"Der Bauerneffekt"

Schutz für kleine Kinder? / Keime regen Immunsystem an

Allergien haben in den Industrieländern ein beängstigendes Ausmaß erreicht. Die so genannten utopischen Krankheiten, zu denen Heuschnupfen, Neurodermitis und Asthma gerechnet werden, nehmen seit Jahrzehnten zu. Eine schlüssige Erklärung dafür gibt es bislang nicht. In jüngerer Zeit mehren sich aber Hinweise darauf, dass der westliche Lebensstil eine Rolle spielt. Möglicherweise ist das Immunsystem in der Kindheit unterfordert. Umfassende Hygiene im Haushalt und industriell hergestellte Nahrungsmittel bewirken, dass der Organismus mit verhältnismäßig wenig Keimen in Berührung kommt. Wie Forscher in den Vereinigten Staaten jetzt herausgefunden haben, scheinen im Hausstaub enthaltene Bakterien tatsächlich die Entwicklung einer Allergie zu hemmen. 

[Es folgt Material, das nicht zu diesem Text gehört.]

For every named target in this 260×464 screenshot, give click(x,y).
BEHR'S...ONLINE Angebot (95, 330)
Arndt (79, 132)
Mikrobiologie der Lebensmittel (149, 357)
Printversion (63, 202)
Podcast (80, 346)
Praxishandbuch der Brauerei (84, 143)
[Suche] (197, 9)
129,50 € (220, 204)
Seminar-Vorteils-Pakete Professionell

Eine Arbeitsgruppe vorn National Jewish Medical and Research Center in Denver/Colorado hat 61 Kinder im Alter von 9 bis 24 Monaten untersucht, bei denen Atemgeräusche registriert worden waren. Diese legten den Verdacht auf eine Allergie nahe. Ein Hauttest (Prick-Test) führte zu dem Ergebnis, dass zehn der Kinder gegenüber mindestens einem der gängigen Allergene wie Tierhaare, , Hausstaubmilben oder Hühnereiweiß sensibilisiert waren. Die Wissenschaftler entnahmen daraufhin in allen Wohnungen Proben von Hausstaub und ermittelten den Gehalt an Endotoxin. Die von verschiedenen Bakterien gebildeten Endotoxine können als Maß für die Keimbelastung des Hausstaubes dienen. 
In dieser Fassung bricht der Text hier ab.